Do You Eat Your Feelings? Here’s a Food Mood Guide

If you are feeling sad, stressed, exhausted, hangry, or bored, it’s comforting to eat dishes you love and crave. But Lindsey Smith shows how simple it is to make those same meals and snacks with mood-boosting ingredients that will physically nourish instead of processed foods.
In Eat Your Feelings: The Food Mood Girl’s Guide to Transforming Your Emotional Eating With Recipes, Lindsey Smith, the Food Mood Girl, will look at ways to eat healthy food based on what people tend to crave the most during heightened emotional states, introducing recipes with crunchy, cheesy, creamy, sweet, and salty themes and drink alternatives for those who tend to chug soda or coffee when all worked up.

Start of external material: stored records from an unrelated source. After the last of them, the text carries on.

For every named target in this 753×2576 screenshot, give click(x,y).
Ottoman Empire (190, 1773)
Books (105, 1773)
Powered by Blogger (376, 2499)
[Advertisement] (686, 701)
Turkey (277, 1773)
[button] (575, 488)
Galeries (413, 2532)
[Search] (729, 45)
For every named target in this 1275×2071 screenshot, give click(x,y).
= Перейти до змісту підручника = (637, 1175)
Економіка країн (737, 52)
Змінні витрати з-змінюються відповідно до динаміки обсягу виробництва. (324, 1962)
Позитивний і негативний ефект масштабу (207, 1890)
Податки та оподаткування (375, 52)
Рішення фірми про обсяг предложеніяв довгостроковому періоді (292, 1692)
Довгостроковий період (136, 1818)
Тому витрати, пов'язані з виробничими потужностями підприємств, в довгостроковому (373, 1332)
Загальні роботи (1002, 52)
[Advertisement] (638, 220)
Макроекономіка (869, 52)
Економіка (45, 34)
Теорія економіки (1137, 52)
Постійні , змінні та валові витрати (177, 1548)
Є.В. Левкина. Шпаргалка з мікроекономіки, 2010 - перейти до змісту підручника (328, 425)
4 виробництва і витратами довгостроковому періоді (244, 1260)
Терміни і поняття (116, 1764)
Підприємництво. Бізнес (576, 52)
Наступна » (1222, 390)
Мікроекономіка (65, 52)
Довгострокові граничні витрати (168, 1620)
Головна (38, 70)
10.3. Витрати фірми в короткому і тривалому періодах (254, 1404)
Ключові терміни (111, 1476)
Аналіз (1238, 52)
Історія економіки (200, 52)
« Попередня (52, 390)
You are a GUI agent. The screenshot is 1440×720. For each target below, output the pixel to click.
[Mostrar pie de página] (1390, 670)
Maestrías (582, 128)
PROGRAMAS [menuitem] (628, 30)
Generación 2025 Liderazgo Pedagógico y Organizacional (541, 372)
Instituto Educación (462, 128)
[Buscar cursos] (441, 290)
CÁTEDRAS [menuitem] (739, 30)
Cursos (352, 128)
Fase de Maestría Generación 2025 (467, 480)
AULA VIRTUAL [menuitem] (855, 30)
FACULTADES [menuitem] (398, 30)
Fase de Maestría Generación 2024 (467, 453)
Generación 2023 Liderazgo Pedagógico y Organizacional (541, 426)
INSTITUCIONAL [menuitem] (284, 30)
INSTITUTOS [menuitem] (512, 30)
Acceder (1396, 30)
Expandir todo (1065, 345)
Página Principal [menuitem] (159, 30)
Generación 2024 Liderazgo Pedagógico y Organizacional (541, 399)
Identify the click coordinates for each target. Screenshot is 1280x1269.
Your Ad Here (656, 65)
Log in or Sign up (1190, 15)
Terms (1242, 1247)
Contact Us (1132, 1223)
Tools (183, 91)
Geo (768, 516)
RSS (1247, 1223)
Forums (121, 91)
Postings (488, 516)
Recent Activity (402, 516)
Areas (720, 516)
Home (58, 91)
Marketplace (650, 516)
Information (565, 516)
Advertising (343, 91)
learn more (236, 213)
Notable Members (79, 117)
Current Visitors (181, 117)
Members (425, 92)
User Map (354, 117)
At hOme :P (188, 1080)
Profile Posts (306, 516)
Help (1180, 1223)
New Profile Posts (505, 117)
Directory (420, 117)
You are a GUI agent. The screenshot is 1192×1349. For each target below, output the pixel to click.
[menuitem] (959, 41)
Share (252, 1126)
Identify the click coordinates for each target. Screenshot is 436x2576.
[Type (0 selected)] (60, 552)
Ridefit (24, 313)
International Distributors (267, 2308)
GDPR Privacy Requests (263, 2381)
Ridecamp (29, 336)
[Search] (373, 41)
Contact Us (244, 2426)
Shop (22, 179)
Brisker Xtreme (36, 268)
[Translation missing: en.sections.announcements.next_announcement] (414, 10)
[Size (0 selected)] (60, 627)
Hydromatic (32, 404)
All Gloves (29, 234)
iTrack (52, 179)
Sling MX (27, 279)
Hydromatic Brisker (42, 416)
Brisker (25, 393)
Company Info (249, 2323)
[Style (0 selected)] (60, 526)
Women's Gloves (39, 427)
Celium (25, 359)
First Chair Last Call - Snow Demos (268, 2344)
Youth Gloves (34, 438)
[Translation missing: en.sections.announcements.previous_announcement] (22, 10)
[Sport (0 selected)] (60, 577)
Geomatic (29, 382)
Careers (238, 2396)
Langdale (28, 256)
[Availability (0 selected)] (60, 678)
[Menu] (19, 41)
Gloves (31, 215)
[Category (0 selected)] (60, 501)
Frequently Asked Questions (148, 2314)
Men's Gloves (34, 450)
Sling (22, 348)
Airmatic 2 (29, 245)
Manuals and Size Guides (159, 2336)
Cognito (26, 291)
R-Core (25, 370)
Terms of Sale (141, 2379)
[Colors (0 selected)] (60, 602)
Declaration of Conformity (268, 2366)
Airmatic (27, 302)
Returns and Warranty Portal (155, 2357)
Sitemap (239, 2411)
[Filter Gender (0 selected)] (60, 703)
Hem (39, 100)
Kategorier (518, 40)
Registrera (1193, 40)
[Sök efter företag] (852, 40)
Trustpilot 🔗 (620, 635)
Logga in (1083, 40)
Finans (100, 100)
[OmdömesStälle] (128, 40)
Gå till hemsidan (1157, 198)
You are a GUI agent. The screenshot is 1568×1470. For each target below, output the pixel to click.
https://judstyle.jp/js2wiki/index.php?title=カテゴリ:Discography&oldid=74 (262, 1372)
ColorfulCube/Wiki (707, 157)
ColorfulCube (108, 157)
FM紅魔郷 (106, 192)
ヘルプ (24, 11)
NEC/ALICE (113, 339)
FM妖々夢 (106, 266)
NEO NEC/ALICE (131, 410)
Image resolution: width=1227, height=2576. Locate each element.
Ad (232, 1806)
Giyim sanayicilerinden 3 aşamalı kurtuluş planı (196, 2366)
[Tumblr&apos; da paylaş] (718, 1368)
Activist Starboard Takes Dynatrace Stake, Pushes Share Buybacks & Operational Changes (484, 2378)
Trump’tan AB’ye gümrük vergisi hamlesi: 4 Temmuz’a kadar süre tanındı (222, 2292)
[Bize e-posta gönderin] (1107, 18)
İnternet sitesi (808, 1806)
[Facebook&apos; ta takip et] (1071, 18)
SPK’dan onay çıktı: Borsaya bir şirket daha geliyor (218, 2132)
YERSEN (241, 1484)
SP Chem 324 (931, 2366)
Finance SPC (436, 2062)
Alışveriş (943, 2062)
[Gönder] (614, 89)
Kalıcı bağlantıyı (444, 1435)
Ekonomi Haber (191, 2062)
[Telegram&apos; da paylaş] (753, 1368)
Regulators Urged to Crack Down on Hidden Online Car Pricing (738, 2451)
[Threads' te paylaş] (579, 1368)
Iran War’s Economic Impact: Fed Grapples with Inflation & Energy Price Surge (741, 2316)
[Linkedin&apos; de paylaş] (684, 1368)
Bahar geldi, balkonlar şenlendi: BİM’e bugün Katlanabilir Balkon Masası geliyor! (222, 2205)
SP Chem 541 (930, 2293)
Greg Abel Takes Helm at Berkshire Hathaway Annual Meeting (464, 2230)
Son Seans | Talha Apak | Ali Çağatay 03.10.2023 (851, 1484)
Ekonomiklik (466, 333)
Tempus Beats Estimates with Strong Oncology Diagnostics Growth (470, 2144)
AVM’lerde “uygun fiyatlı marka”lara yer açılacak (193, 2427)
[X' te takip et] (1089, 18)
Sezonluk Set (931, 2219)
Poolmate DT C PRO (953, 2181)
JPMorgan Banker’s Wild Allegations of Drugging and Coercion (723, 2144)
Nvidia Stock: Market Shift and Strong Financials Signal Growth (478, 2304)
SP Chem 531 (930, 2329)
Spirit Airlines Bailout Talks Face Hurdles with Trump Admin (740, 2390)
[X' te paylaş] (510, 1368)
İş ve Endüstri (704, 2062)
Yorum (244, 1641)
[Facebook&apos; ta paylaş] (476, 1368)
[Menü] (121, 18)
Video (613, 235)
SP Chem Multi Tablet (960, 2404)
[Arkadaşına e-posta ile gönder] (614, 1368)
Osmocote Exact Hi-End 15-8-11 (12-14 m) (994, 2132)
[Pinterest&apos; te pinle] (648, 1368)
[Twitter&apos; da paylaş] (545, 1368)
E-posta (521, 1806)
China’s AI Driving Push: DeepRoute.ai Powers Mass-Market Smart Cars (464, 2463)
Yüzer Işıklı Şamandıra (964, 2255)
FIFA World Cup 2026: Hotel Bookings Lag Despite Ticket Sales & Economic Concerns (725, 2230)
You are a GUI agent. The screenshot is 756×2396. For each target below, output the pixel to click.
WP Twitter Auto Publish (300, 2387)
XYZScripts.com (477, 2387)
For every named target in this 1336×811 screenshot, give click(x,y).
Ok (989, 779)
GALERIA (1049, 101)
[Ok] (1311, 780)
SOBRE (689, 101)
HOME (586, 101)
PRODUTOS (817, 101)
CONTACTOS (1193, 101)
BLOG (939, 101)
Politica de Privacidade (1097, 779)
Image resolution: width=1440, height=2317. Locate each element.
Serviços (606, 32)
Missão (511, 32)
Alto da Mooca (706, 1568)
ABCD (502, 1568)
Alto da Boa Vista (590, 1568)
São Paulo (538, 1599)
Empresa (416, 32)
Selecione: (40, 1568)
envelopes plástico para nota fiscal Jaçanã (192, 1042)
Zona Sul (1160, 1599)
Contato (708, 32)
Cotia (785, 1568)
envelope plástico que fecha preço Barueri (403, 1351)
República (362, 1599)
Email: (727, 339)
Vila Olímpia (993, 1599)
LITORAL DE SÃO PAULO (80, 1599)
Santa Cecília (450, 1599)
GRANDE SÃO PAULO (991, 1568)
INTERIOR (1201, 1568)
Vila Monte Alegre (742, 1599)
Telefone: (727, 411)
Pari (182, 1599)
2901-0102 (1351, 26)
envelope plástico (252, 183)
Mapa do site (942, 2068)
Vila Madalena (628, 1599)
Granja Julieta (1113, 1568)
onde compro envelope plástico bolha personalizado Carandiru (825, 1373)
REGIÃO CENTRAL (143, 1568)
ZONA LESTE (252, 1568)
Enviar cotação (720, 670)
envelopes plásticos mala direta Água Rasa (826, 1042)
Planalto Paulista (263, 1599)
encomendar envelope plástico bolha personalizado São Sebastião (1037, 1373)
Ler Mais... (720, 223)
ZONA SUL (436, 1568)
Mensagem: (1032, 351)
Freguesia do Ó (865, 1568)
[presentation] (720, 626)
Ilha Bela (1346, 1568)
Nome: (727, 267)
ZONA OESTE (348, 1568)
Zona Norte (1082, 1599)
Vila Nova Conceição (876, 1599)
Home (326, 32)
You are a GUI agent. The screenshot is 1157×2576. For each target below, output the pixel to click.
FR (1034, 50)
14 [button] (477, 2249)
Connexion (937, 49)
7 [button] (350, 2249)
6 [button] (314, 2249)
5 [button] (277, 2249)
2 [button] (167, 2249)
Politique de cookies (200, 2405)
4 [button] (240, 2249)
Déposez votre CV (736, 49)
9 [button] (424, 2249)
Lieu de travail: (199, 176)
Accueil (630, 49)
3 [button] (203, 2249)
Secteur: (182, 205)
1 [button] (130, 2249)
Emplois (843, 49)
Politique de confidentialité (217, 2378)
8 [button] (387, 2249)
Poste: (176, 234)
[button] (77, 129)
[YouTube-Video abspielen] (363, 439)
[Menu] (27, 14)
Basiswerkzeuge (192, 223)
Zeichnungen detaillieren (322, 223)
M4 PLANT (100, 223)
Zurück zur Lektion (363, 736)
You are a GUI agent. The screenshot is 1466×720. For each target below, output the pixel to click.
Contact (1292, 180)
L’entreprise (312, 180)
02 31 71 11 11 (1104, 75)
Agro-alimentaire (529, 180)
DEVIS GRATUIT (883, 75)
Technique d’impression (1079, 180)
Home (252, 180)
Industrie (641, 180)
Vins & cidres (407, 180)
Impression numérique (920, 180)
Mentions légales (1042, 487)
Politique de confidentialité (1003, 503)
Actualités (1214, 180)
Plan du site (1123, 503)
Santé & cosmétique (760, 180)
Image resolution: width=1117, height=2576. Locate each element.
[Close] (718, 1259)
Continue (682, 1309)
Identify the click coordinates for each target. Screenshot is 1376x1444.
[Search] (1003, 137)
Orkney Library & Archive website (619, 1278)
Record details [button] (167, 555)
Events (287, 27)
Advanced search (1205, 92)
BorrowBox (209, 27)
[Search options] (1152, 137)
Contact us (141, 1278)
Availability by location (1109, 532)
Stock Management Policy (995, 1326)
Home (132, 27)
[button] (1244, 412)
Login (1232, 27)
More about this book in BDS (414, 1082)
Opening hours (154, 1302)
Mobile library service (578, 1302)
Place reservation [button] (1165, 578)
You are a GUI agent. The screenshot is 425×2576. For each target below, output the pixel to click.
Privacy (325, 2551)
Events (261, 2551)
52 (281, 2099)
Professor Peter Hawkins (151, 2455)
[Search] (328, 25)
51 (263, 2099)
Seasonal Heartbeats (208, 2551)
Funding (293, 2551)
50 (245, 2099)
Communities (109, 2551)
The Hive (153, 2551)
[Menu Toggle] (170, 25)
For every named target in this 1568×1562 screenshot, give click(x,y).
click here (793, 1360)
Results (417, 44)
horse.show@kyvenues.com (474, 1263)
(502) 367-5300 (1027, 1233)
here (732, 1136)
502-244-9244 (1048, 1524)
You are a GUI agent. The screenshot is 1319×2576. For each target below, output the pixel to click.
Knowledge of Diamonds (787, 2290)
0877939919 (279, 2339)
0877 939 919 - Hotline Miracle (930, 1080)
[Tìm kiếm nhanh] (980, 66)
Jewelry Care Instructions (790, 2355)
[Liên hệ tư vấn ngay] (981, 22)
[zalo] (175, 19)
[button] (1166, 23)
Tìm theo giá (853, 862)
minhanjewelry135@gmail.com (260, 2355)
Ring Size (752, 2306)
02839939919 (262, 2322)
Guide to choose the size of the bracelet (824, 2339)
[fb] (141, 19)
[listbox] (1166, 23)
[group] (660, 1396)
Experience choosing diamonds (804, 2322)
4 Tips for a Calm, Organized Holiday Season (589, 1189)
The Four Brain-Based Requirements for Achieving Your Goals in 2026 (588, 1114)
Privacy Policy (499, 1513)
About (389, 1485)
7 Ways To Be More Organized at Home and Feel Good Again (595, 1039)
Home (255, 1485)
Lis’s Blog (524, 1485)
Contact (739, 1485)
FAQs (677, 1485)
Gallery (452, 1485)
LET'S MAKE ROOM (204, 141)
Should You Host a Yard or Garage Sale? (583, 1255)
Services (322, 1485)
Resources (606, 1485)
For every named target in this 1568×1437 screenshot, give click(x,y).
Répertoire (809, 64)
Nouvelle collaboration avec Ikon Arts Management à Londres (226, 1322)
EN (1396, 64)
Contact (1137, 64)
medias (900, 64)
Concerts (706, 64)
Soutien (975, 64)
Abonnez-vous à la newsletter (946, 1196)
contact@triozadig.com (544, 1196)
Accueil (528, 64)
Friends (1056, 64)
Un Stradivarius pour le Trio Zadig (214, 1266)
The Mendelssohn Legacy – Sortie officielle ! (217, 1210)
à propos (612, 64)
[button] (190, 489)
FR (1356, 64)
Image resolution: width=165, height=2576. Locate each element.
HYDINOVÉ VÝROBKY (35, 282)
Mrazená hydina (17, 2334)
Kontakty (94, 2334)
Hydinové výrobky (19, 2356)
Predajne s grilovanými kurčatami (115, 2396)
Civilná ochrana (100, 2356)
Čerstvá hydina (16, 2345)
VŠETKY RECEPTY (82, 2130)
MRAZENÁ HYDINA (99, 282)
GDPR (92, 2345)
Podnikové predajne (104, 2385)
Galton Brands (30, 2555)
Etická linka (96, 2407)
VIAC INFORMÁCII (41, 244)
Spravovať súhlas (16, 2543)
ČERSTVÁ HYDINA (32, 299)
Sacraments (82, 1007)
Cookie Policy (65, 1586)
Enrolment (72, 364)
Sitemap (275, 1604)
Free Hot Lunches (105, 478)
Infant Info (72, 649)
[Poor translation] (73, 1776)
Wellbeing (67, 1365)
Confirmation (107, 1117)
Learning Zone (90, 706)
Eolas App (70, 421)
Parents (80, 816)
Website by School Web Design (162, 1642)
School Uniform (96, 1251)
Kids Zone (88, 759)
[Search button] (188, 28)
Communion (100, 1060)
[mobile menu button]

Blending together Lindsey Smith’s passion for health and wellness, food and humor, Eat Your Feelings is a humorous, lighthearted take on your typical diet book.
Busy young professionals wrestle with long hours, an exhausting dating culture, and the stress of the modern world. As days whiz by, it’s normal to gravitate toward food—a quick slice of pizza, a chocolate bar, or a bag of chips—that fulfills a craving of the moment or gives a quick energy boost. And this impulse makes sense. Food gives us a sense of pleasure and joy. It can provide us with satisfaction and comfort. Food can awaken each of our senses to something new each time we eat. It gives us energy, and quite literally sustains life as we know it. It should be emotional.
Mood-boosting Foods:
When eating to boost mood, Smith advises not only eating whole foods (fruit, vegetables, nuts, and so on) for the minerals and vitamins they contain, but also choosing those with certain properties. For example, when you’re stressed, reach for foods high in magnesium and low to the ground to snack on or add to your dinner recipe. “Grounding foods, says Smith, like sweet potatoes or carrots, are low to the ground. They’re literally rooted, and so they can physically help you feel rooted and calmer and less stressed.”
She also outlines other items in her book that she calls “the mood-boosting extras”—such as raw cacao (in her brownie recipe) because “it hasn’t been stripped of the nutrients like regular cocoa,” and spices like turmeric, ginger or mushroom powder.
Of course, at the end of the day, Smith says, sometimes it’s okay to indulge in that double-chocolate brownie. But how do we learn to indulge thoughtfully—knowing when to give into our cravings, and when to reach for the healthier version? Here are four things Smith practices.
- Mindful eating— “Something that I [try] do whenever I want to indulge is say to myself, ‘You know what? I’m going to eat this and I’m going to really enjoy it,’ and I think about the process of it getting to me. Especially if it’s a local bakery or something. Someone here made this, they created this recipe, they cared so much about and they were really inspired … I like to think about the process that it takes to get to my plate, and feel gratitude for the entire process.”
- Train your brain with the healthier stuff–“One of the problems with transitioning to a food-and-mood lifestyle is that we’ve been tricked by our taste buds over the years to like certain things. So, of course, Doritos are not going to taste the same as [healthier] bean chips, because we’re so used to having the chips that have additives that change our brain receptors and make us crave Doritos. [So] indulge. But maybe the next week, try the healthier option, so that you can start getting your palate and your taste buds to change and transform with you over time.”
- Listen to your body— Smith says asking our bodies questions is the number-one way that we can figure out what’s going to work for us and unlock clues to our cravings and who we are as individuals. “The more that you’re aware, then obviously you’ll know if it’s an emotional craving.” She says you’ll be able to acknowledge “this is a day where I’m eating that fudge brownie, and I’m going to enjoy every last bit of it.” Or, she says, “This is a day where I watch “Unsolved Mysteries” all afternoon, and don’t look at my cellphone.”
- Self-love matters—Smith says, “You can eat as much kale as you possibly can—you can eat as healthy as you want. But if you’re just not feeling good about who you are as a person, it’s not going to matter. There’s no amount of healthy food in the world that can help you overcome that feeling. I believe self-love is definitely a key ingredient to all this. [Your body] is a magical machine and it’s literally fighting for your life every single day. I think that you should treat your body the best that you can, and realize how much it does care about you. And that’s why I think food should be enjoyed, and we shouldn’t feel guilty about it. Because that’s all a part, to me, of truly honoring yourself and your body, and of truly loving yourself.”
It’s crucial to listen to your cravings: they are the gatekeepers that unlock the secrets to our unique bodies. But a major element of the Food Mood lifestyle is love, and revolutionizing the way you treat your body and your cravings will not only rid yourself of hanger pains but will also teach you how to listen and respond to your body with healthy ingredients and recipes.